En los lejanos años noventa, las series se veían de manera muy diferente a como lo hacemos ahora. Solían llegar con varios meses (sino años) de retraso, sin ningún tipo de orden y sujetas a la perversa contraprogramación, reprogramación y extenuante reposición de las recién nacidas cadenas privadas, que no querían perder ni una décima de share. En aquella época, desconocíamos lo que eran las temporadas -los episodios se numeraban de forma correlativa-, no habíamos visto nunca un teaser y no estábamos pendientes de los upfronts porque, entre otras cosas, no teníamos ni idea de qué narices era eso.
El 22 de septiembre de 1994 se emitía por primera vez en la NBC la mejor sitcom de la historia. Y aunque no llegaría a España hasta más de tres años después -el 27 de noviembre de 1997, de la mano de Canal+-, somos legión las personas que en este país nos consideramos fans acérrimos de Friends.
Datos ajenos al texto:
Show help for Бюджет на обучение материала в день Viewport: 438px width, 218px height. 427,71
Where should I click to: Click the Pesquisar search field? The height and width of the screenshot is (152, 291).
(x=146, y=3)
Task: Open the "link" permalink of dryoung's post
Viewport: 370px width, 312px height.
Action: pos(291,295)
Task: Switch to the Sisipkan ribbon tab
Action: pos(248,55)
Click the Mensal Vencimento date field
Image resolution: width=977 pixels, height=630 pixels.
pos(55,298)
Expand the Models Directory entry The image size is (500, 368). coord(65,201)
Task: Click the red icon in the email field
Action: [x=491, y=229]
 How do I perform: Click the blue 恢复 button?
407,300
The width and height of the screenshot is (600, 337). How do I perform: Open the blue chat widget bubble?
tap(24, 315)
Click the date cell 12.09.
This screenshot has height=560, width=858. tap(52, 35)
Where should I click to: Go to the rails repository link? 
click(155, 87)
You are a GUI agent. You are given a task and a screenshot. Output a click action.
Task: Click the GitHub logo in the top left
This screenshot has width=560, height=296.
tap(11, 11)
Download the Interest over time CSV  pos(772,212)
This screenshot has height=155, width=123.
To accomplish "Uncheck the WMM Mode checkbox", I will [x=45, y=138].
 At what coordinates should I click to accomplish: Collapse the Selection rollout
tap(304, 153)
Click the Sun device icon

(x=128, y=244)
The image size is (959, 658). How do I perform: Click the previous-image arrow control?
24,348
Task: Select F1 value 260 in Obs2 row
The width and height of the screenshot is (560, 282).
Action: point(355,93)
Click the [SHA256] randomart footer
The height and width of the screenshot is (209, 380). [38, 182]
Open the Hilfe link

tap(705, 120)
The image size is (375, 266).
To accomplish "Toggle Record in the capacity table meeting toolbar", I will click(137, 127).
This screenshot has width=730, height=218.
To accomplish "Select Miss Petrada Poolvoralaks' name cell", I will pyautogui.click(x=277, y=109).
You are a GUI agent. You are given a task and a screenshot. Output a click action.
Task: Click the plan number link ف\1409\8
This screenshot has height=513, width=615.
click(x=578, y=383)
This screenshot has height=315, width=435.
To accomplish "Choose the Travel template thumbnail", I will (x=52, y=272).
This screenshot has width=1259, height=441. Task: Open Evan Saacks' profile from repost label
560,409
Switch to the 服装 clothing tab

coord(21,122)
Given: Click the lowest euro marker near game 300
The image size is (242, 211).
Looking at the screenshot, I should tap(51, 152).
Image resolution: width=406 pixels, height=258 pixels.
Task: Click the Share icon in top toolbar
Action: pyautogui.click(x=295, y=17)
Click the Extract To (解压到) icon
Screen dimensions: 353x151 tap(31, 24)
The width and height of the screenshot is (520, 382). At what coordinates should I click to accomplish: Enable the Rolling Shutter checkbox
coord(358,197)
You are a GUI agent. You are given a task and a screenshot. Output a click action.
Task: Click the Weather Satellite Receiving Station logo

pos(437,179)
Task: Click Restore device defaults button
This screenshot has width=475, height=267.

Recuerdo que, durante una época de mi vida, estuve altamente obsesionado con esta serie. Mientras que, con catorce años, la gente se volvía con loca con grupos de música, novelas de fantasía, juegos de rol o deportes en equipo, yo me convertí en un friki de Friends: me grababa en vídeo (hablamos de VHS, chavales, superad eso) los episodios que emitía Canal+, volvía a verlos una y otra vez, me compraba las revistas en las que aparecía alguna mención a la serie, adquiría los CDs con las canciones de la serie y, ya cuando internet llegó a mi vida, rebocé mi ordenador con fondos de pantalla, iconos, sonidos, protectores de pantalla, fuentes y demás porquería de mi serie favorita.
Estoy seguro de que lo que me pasó a mí le ha pasado también a más de una persona. En una época en la que no había la apabullante oferta de series que tenemos ahora, Friends era un soplo de aire fresco en la parrilla televisiva. En apenas 22 minutos, cada capítulo de Friends concentraba y resolvía una trama principal, varias tramas secundarias, desarrollaba el arco argumental de la temporada y, además, hacía reír a mandíbula batiente. Y esto fue así durante 234 episodios, sin bajar el ritmo, perder un ápice de su genialidad o dar muestras de desgaste.
Arrastrado más por la efeméride que por las ganas reales, hace unos días volví a ver, por enésima vez, los primeros episodios de la primera temporada de Friends. Y desde la llegada de Rachel al Central Perk vestida de novia y huyendo de una vida que no quería vivir uno se da cuenta de que pocas series envejecen tan bien como Friends. ¿Seguirá teniendo gracia Modern family dentro de unos años? ¿Se seguirá la gente emocionando con Cómo conocí a vuestra madre dentro de un par de décadas? ¿Esbozaremos una sonrisa al recordar el 'toc-toc, Penny, toc-toc, Penny...' cuando ya haga tiempo que haya terminado The Big Bang Theory?
Puede que la clave de la perdurabilidad de las tramas de Friends sea que la serie trata sobre algo que nos ha pasado a todos y que le seguirá pasando a la gente hasta el fin de los días: esa época en tu vida en la que ya no eres un crío pero tampoco eres un adulto, en la que tienes que empezar a poner los cimientos de tu vida y, de repente, estás tan lleno de dudas e inseguridades que no sabes hacia dónde tirar. Es en esa época en la que tus amigos son tu lugar seguro, la gente con la que cuentas sin dudarlo ni un segundo, aquellos con los que compartes tus frustraciones y alegrías con los que descubres que crecer y cagarla periódicamente es mejor cuando se hace en compañía.
Y más allá de Smelly cat, de "estábamos tomándonos un descanso", del Central Perk, de Janice y su "Oh Dios mío, de Gunther y su amor secreto, de ese "Yo, Ross, te quiero a ti, Rachel", de conseguir que todas caigan a tus pies con un "¿Cómo va eso?", del tío feo desnudo, de contar que estuviste un año de mochilero por Europa, del Unagi, de la señorita Chanandler Bong o de reconocer cuándo alguien es tu media langosta, el gran mérito de Friends es que todavía le hace a uno reír.